▶ [Stored data entries]:
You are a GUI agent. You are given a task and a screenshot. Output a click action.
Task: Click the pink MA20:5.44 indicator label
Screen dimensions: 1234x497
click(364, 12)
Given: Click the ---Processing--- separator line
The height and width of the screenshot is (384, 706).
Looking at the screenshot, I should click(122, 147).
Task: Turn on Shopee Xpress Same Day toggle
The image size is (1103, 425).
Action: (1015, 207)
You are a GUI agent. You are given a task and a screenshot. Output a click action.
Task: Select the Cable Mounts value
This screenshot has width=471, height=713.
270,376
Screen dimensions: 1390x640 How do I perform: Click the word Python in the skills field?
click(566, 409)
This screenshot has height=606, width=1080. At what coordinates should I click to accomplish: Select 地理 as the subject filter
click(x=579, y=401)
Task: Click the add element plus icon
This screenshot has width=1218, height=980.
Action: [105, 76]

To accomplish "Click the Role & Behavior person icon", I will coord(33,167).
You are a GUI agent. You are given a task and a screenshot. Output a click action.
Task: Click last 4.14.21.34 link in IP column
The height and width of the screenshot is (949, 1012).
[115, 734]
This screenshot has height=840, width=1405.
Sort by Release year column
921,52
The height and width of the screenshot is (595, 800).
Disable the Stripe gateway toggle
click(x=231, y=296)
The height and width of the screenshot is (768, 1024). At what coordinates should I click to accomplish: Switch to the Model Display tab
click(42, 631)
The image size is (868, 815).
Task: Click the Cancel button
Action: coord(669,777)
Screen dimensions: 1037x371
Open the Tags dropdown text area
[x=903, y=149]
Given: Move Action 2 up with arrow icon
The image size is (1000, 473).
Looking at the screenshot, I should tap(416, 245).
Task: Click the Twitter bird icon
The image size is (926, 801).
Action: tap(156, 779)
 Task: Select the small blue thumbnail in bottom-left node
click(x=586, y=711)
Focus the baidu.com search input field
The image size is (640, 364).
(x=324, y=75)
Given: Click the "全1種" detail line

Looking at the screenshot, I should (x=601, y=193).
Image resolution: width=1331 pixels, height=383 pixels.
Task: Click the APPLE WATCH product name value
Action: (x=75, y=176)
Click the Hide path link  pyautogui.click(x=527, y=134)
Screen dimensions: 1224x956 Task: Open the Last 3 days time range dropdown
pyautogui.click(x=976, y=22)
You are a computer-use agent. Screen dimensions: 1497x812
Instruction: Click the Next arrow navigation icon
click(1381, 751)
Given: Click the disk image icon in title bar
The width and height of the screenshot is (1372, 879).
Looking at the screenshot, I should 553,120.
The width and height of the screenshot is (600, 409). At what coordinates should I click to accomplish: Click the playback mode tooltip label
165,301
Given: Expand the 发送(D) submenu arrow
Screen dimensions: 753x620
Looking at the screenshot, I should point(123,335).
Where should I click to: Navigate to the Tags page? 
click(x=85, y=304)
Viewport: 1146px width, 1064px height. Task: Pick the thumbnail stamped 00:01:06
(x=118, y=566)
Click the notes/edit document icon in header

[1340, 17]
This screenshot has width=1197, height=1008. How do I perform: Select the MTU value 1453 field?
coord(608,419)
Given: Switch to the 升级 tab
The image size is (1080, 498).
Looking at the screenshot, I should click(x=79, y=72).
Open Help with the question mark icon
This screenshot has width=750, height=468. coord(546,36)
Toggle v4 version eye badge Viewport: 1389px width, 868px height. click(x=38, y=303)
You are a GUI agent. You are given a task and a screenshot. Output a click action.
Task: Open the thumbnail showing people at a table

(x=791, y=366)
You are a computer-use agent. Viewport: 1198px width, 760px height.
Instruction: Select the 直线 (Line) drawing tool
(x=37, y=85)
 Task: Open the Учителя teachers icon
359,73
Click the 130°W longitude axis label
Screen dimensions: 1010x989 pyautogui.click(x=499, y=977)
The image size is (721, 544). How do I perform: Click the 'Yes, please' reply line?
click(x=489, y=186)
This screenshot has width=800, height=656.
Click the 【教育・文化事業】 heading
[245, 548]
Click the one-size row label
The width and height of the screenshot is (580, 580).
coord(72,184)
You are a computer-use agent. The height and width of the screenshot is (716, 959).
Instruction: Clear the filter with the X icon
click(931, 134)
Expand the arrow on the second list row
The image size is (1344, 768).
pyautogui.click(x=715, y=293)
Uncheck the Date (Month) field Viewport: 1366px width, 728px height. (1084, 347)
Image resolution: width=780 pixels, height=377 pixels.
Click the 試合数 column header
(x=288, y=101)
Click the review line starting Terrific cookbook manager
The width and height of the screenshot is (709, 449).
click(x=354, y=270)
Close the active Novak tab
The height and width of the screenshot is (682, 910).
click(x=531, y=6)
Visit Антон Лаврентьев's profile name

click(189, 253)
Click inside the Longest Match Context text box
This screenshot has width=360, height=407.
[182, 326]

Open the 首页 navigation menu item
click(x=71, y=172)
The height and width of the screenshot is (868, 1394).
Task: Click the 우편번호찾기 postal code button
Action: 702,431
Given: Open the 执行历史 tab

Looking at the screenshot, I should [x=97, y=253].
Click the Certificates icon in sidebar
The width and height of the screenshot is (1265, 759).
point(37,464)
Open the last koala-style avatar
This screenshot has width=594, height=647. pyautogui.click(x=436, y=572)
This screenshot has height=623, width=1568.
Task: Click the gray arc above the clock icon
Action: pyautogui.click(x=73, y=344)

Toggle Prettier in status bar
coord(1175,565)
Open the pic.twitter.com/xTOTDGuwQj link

▶ [Prompt]:
Transcribe the data above exactly as it reads.

▶ [Result]:
You are a GUI agent. You are given a task and a screenshot. Output a click action.
Task: Click the pink MA20:5.44 indicator label
Screen dimensions: 1234x497
click(364, 12)
Given: Click the ---Processing--- separator line
The height and width of the screenshot is (384, 706).
Looking at the screenshot, I should click(122, 147).
Task: Turn on Shopee Xpress Same Day toggle
The image size is (1103, 425).
Action: (1015, 207)
You are a GUI agent. You are given a task and a screenshot. Output a click action.
Task: Select the Cable Mounts value
This screenshot has width=471, height=713.
270,376
Screen dimensions: 1390x640 How do I perform: Click the word Python in the skills field?
click(566, 409)
This screenshot has height=606, width=1080. At what coordinates should I click to accomplish: Select 地理 as the subject filter
click(x=579, y=401)
Task: Click the add element plus icon
This screenshot has width=1218, height=980.
Action: [105, 76]

To accomplish "Click the Role & Behavior person icon", I will coord(33,167).
You are a GUI agent. You are given a task and a screenshot. Output a click action.
Task: Click last 4.14.21.34 link in IP column
The height and width of the screenshot is (949, 1012).
[115, 734]
This screenshot has height=840, width=1405.
Sort by Release year column
921,52
The height and width of the screenshot is (595, 800).
Disable the Stripe gateway toggle
click(x=231, y=296)
The height and width of the screenshot is (768, 1024). At what coordinates should I click to accomplish: Switch to the Model Display tab
click(42, 631)
The image size is (868, 815).
Task: Click the Cancel button
Action: coord(669,777)
Screen dimensions: 1037x371
Open the Tags dropdown text area
[x=903, y=149]
Given: Move Action 2 up with arrow icon
The image size is (1000, 473).
Looking at the screenshot, I should tap(416, 245).
Task: Click the Twitter bird icon
The image size is (926, 801).
Action: tap(156, 779)
 Task: Select the small blue thumbnail in bottom-left node
click(x=586, y=711)
Focus the baidu.com search input field
The image size is (640, 364).
(x=324, y=75)
Given: Click the "全1種" detail line

Looking at the screenshot, I should (x=601, y=193).
Image resolution: width=1331 pixels, height=383 pixels.
Task: Click the APPLE WATCH product name value
Action: (x=75, y=176)
Click the Hide path link  pyautogui.click(x=527, y=134)
Screen dimensions: 1224x956 Task: Open the Last 3 days time range dropdown
pyautogui.click(x=976, y=22)
You are a computer-use agent. Screen dimensions: 1497x812
Instruction: Click the Next arrow navigation icon
click(1381, 751)
Given: Click the disk image icon in title bar
The width and height of the screenshot is (1372, 879).
Looking at the screenshot, I should 553,120.
The width and height of the screenshot is (600, 409). At what coordinates should I click to accomplish: Click the playback mode tooltip label
165,301
Given: Expand the 发送(D) submenu arrow
Screen dimensions: 753x620
Looking at the screenshot, I should point(123,335).
Where should I click to: Navigate to the Tags page? 
click(x=85, y=304)
Viewport: 1146px width, 1064px height. Task: Pick the thumbnail stamped 00:01:06
(x=118, y=566)
Click the notes/edit document icon in header

[1340, 17]
This screenshot has width=1197, height=1008. How do I perform: Select the MTU value 1453 field?
coord(608,419)
Given: Switch to the 升级 tab
The image size is (1080, 498).
Looking at the screenshot, I should click(x=79, y=72).
Open Help with the question mark icon
This screenshot has width=750, height=468. coord(546,36)
Toggle v4 version eye badge Viewport: 1389px width, 868px height. click(x=38, y=303)
You are a GUI agent. You are given a task and a screenshot. Output a click action.
Task: Open the thumbnail showing people at a table

(x=791, y=366)
You are a computer-use agent. Viewport: 1198px width, 760px height.
Instruction: Select the 直线 (Line) drawing tool
(x=37, y=85)
 Task: Open the Учителя teachers icon
359,73
Click the 130°W longitude axis label
Screen dimensions: 1010x989 pyautogui.click(x=499, y=977)
The image size is (721, 544). How do I perform: Click the 'Yes, please' reply line?
click(x=489, y=186)
This screenshot has width=800, height=656.
Click the 【教育・文化事業】 heading
[245, 548]
Click the one-size row label
The width and height of the screenshot is (580, 580).
coord(72,184)
You are a computer-use agent. The height and width of the screenshot is (716, 959).
Instruction: Clear the filter with the X icon
click(931, 134)
Expand the arrow on the second list row
The image size is (1344, 768).
pyautogui.click(x=715, y=293)
Uncheck the Date (Month) field Viewport: 1366px width, 728px height. (1084, 347)
Image resolution: width=780 pixels, height=377 pixels.
Click the 試合数 column header
(x=288, y=101)
Click the review line starting Terrific cookbook manager
The width and height of the screenshot is (709, 449).
click(x=354, y=270)
Close the active Novak tab
The height and width of the screenshot is (682, 910).
click(x=531, y=6)
Visit Антон Лаврентьев's profile name

click(189, 253)
Click inside the Longest Match Context text box
This screenshot has width=360, height=407.
[182, 326]

Open the 首页 navigation menu item
click(x=71, y=172)
The height and width of the screenshot is (868, 1394).
Task: Click the 우편번호찾기 postal code button
Action: 702,431
Given: Open the 执行历史 tab

Looking at the screenshot, I should [x=97, y=253].
Click the Certificates icon in sidebar
The width and height of the screenshot is (1265, 759).
point(37,464)
Open the last koala-style avatar
This screenshot has width=594, height=647. pyautogui.click(x=436, y=572)
This screenshot has height=623, width=1568.
Task: Click the gray arc above the clock icon
Action: pyautogui.click(x=73, y=344)

Toggle Prettier in status bar
coord(1175,565)
Open the pic.twitter.com/xTOTDGuwQj link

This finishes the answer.